富士:経営会議で同席すると感じるのは、VCという立場を超えて、意見を押すべきタイミングと、引くべきタイミングを見極めていらっしゃるのを感じます。もしかすると、投資家と経営者の両面をお持ちだからこそ見えるものがあるのかも知れません。いつも勉強させてもらっています。

河西:そう言っていただけるのはうれしいですね。

 

経営者の見識を育むAngel Bridgeのハンズオン支援

——Angel Bridgeからの支援で印象に残っている取り組みを聞かせてください。

富士:私がすごく楽しみにしているのは、Angel Bridgeの投資先が集まる「クロスラーニングの会」ですね。私はこれまで2回参加しましたが、私を含め参加者のみなさんが「今回は自分のために企画してくれたのではないか?」と感じるほど、スタートアップ起業家にとって身近なテーマを採り上げてくださるので、スタートアップ経営者にとってとてもありがたい機会です。

河西:クロスラーニングの会は、スタートアップが直面する「採用」と「組織構築」と「ファイナンス」の3つの悩みを共有し、解決の糸口をつかんでもらうために企画している勉強会です。そういっていただけるのは運営側としてうれしいですね。

富士:厳しい状況を乗り越えた起業家から、直接、経験談やアドバイスをうかがえるのはとても貴重な機会ですし、業界は違えど同じ悩みを抱える経営者同士、同じ時間を共有できるだけでも励みになります。明日からすぐ実践できるようなヒントもたくさんいただけるので、継続して参加するつもりです。

——ほかに、どのような支援を受けていますか?

富士:私は研究者出身のせいか、どうしても技術的な説明に力を入れてしまいがちなクセがあります。ときに、相手が求めるポイントからずれた回答をしてしまうことがあったのですが、河西さんから「こっちの伝え方の方が相手に刺さりますよ」と改善点を具体的に指摘いただいたことで、以前より円滑にコミュニケーションが図れるようになりました。

河西:立場や役割、フェーズによって物事の捉え方や興味の範疇が異なりますからね。
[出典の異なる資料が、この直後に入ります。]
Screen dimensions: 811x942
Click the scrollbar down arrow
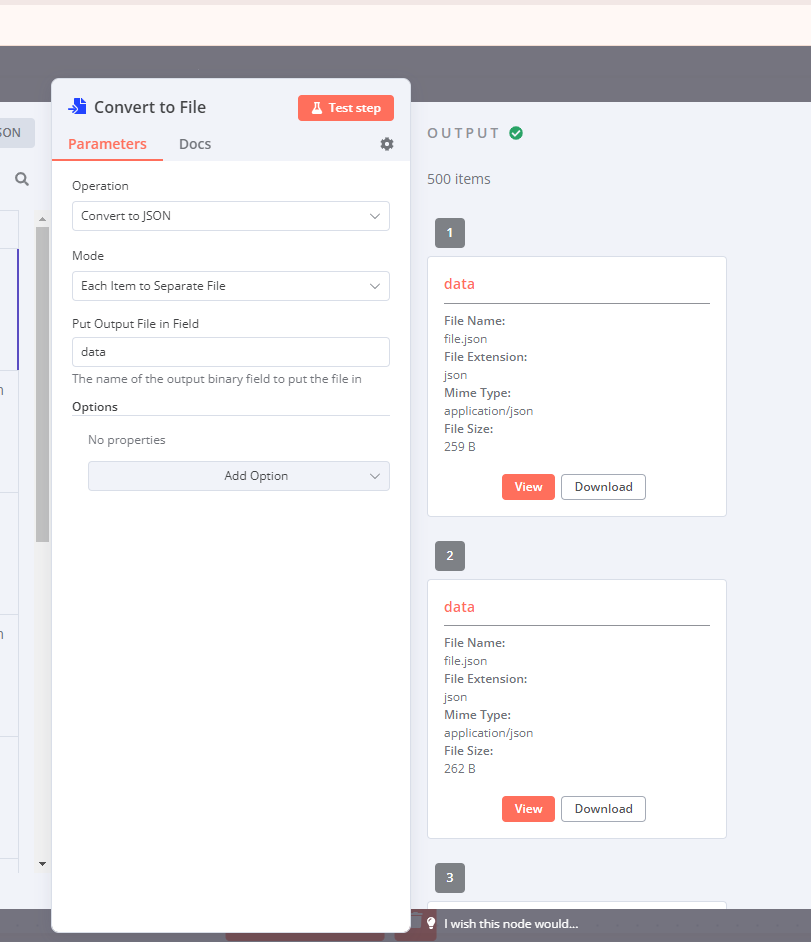pos(42,864)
それに私自身、かつて研究者を目指したこともあるので、富士さんの気持ちは痛いほどよくわかるんです。

富士:河西さんの一つひとつの言動には研究に対するリスペクトを感じるので、素直に受け止められるのかも知れません。

河西:経営者が納得しないとことは何事もうまくいきませんし、それはほかの利害関係者も同じです。仮に富士さんが首を縦に振りたくないであろうことでも、客観的に見てやるべきだと思えばそのようにお伝えしますし、その逆も同じです。どんなときもフラットであることを心がけているので、富士さんのように聞く耳を持ってくださる方だとアドバイスのしがいがあります。壁の向こうに、きっと支援してくれる人たちがいる

——改めてこれからの目標を聞かせてください。

富士:日本にもバイオベンチャーが続々と増えていますが、いまのところ医薬品の上市を実現したバイオテック企業はまだありません。日本のバイオベンチャーシーンを盛り上げるためにも、誰もがうなずけるような成功事例が必要です。日本のバイオベンチャーの存在意義を確かなものとするためにも、少しでもはやく優れた医薬品を社会に届けたいと思っています。
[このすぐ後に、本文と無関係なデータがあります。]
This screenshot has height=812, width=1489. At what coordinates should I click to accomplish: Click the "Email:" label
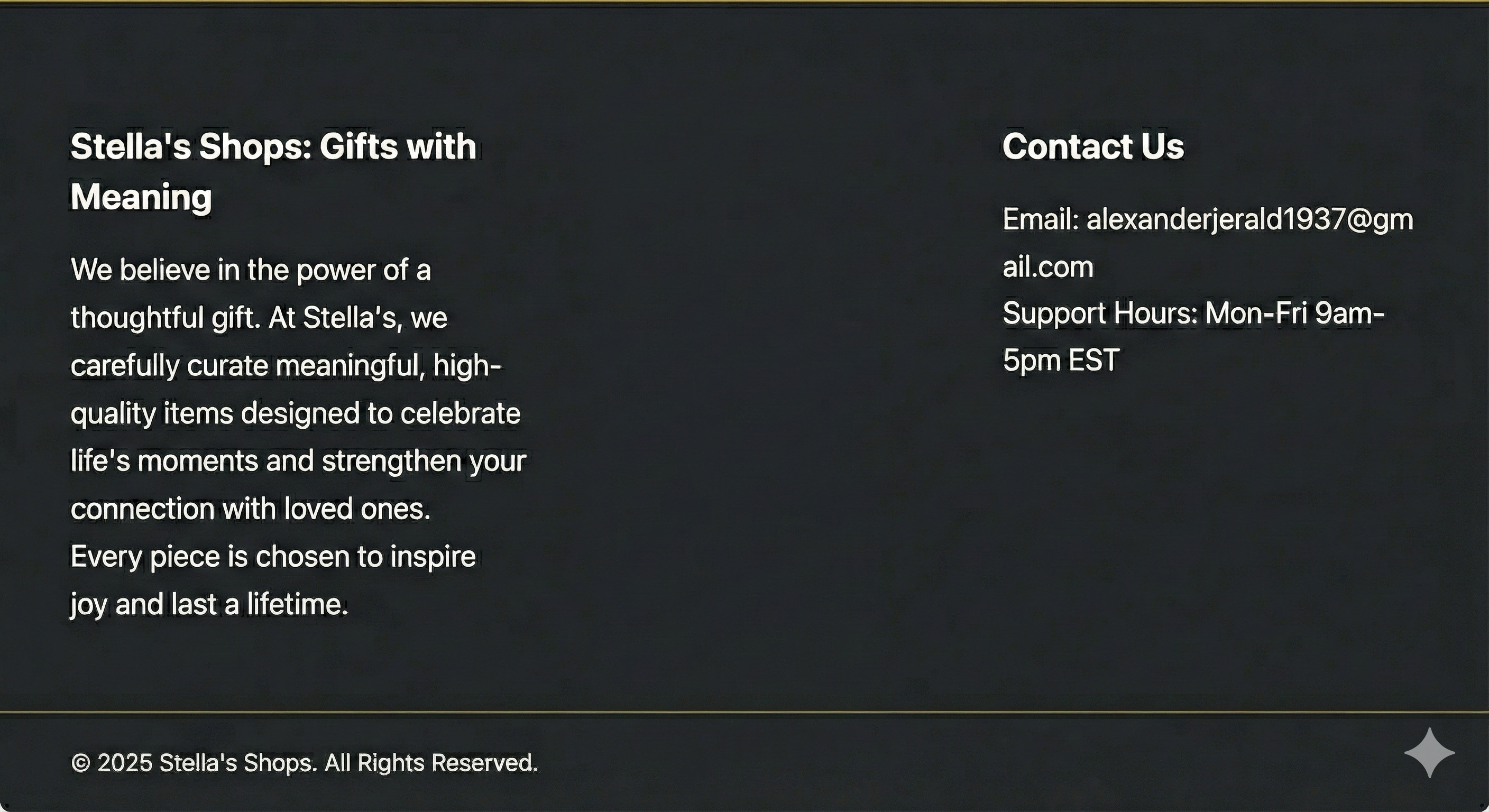[1041, 220]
 河西:バイオテック領域は最初からグローバル市場を狙える数少ない領域です。リボルナさんにはまずは日本発のグローバルベンチャーとして名乗りを上げてもらい、ゆくゆくは世界的な製薬会社になっていただきたいですね。切に願っています。

富士:そういっていただけて光栄です。これからも河西さんをはじめAngel Bridgeのみなさんには、忖度なく意見していただきたいと思っていますので、今後ともよろしくお願いいたします。

河西:もちろんです!

——最後に環境が整った大企業を卒業しスタートアップを起業したい方にメッセージをお願いします。

富士:もし、どうしても実現したいアイデアがあるなら、それを世に問うことを恐れないでほしいですね。いま勤めている会社では実現できなくても、その信念が正しいのであれば、組織の壁を乗り越えた向こうに、きっと支援してくださる方がいるはずです。ですから諦めず、業界の有識者やオピニオンリーダーに夢や目標を語り続けてください。仮に否定されても落ち込む必要はありません。ブラッシュアップのいいチャンスだからです。諦めない気持ちと続ける勇気を持って取り組めば、きっと道は拓けます。ぜひ頑張って挑戦してください。

河西:バイオベンチャーが成功を収めれば、日本でも後を追う人は必ず増えるはずです。そういう意味でもリボルナさんにはぜひ成功していただきたいと思います。研究者が学術的な賞賛に加え、経済的な恩恵を受けられるようになれば、日本の創薬市場も大きく変わるはずです。頑張ってロールモデルになってください。期待しています。

富士:ありがとうございます。「研究者」が再び日本の子どもの憧れの職業になるよう、これからも努力を続けるつもりです。